Problem description = Copy the records word for word, starting at the very beginning and ending with the line that contains "Action: pyautogui.click(x=12, y=133)", including that line. Leave the pictures out of your copy.
···
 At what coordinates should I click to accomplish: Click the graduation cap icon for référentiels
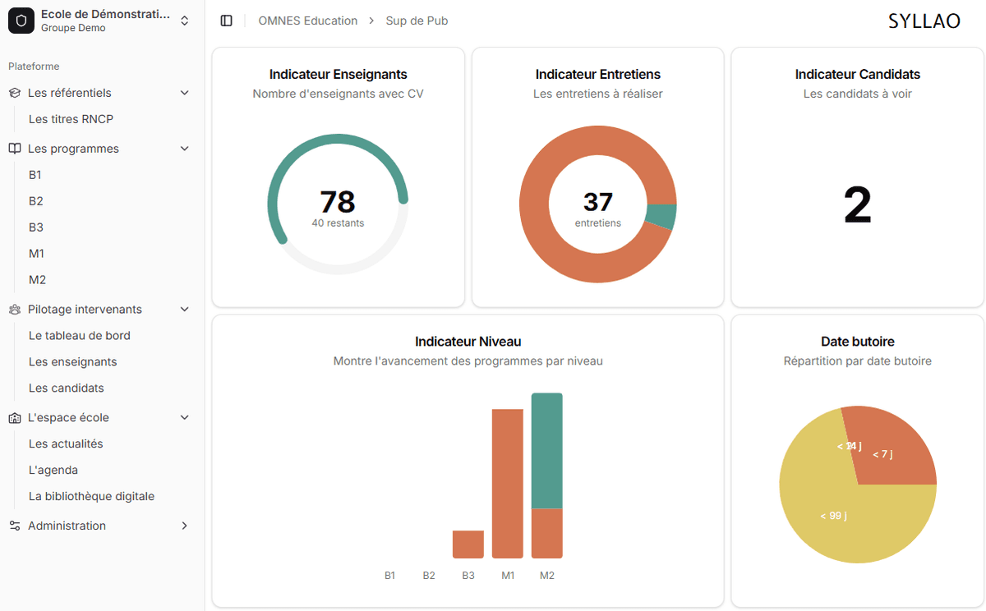pyautogui.click(x=15, y=93)
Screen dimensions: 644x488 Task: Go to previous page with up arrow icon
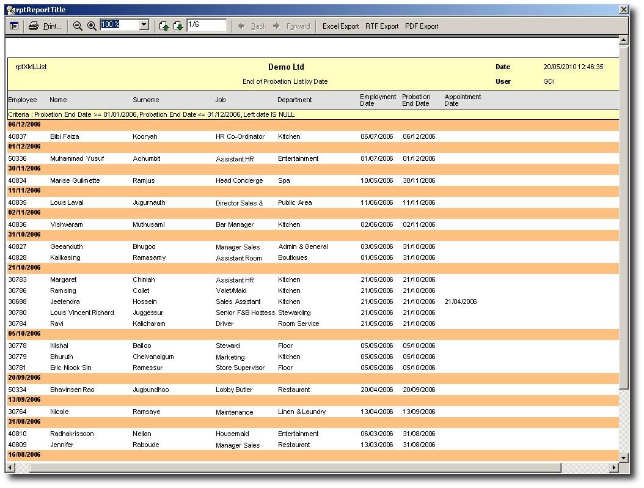[164, 26]
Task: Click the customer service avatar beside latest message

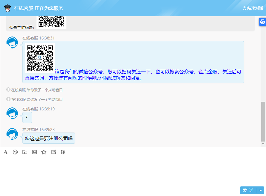Action: pyautogui.click(x=12, y=133)
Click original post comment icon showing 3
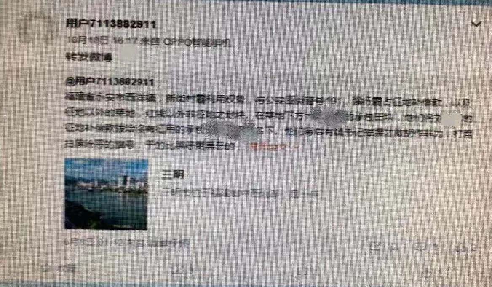This screenshot has height=287, width=492. [x=426, y=247]
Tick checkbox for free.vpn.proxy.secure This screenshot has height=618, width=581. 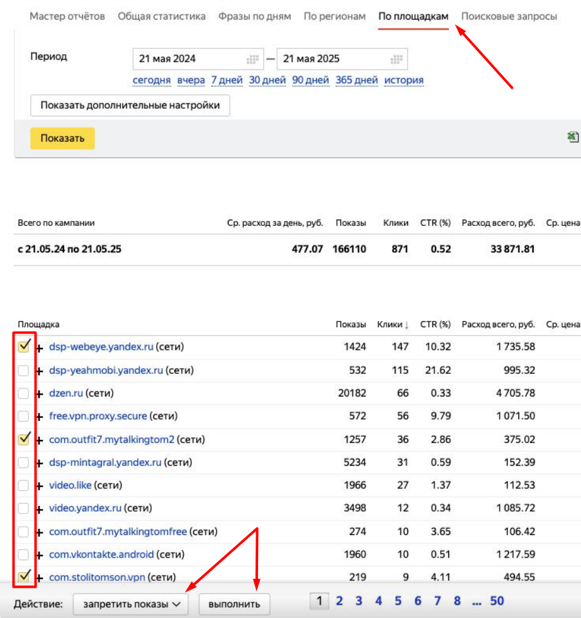point(23,417)
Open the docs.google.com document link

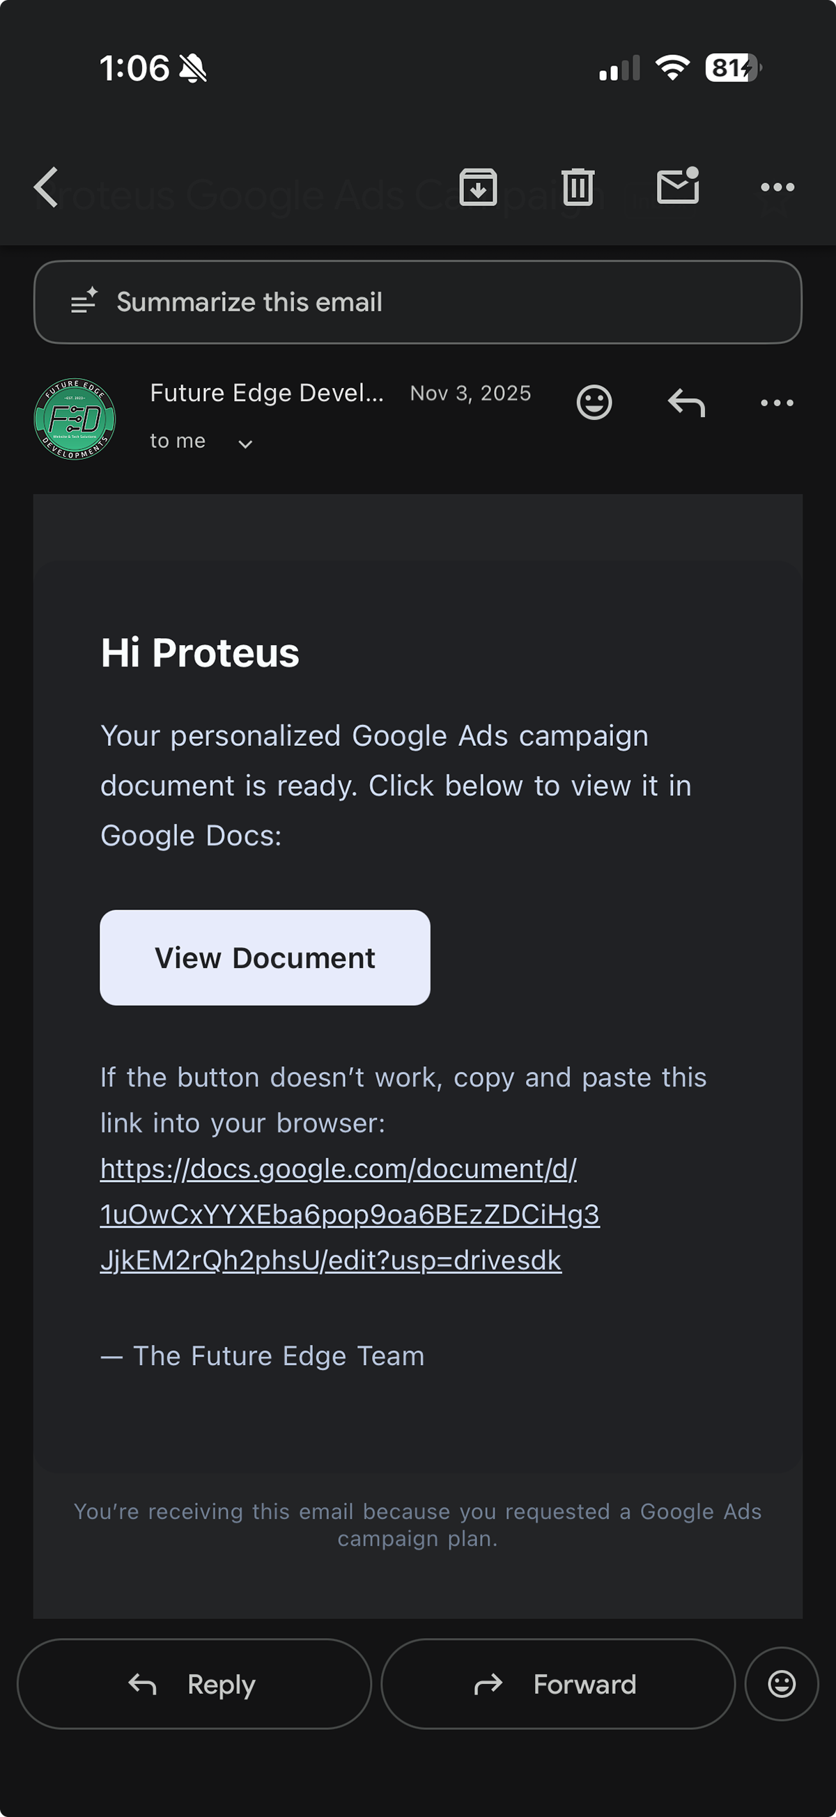pyautogui.click(x=349, y=1214)
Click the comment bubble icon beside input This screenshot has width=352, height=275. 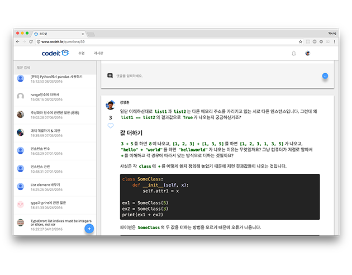coord(110,75)
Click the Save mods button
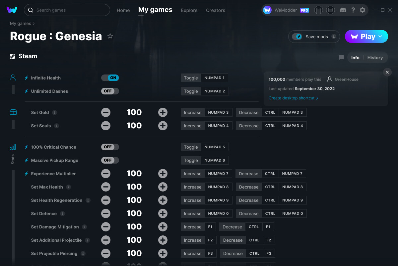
···
Answer to the task =
 At what coordinates should I click to accomplish: Click the graduation cap icon for référentiels
pyautogui.click(x=15, y=93)
Screen dimensions: 644x488 Task: Go to previous page with up arrow icon
[164, 26]
Task: Click the customer service avatar beside latest message

Action: pyautogui.click(x=12, y=133)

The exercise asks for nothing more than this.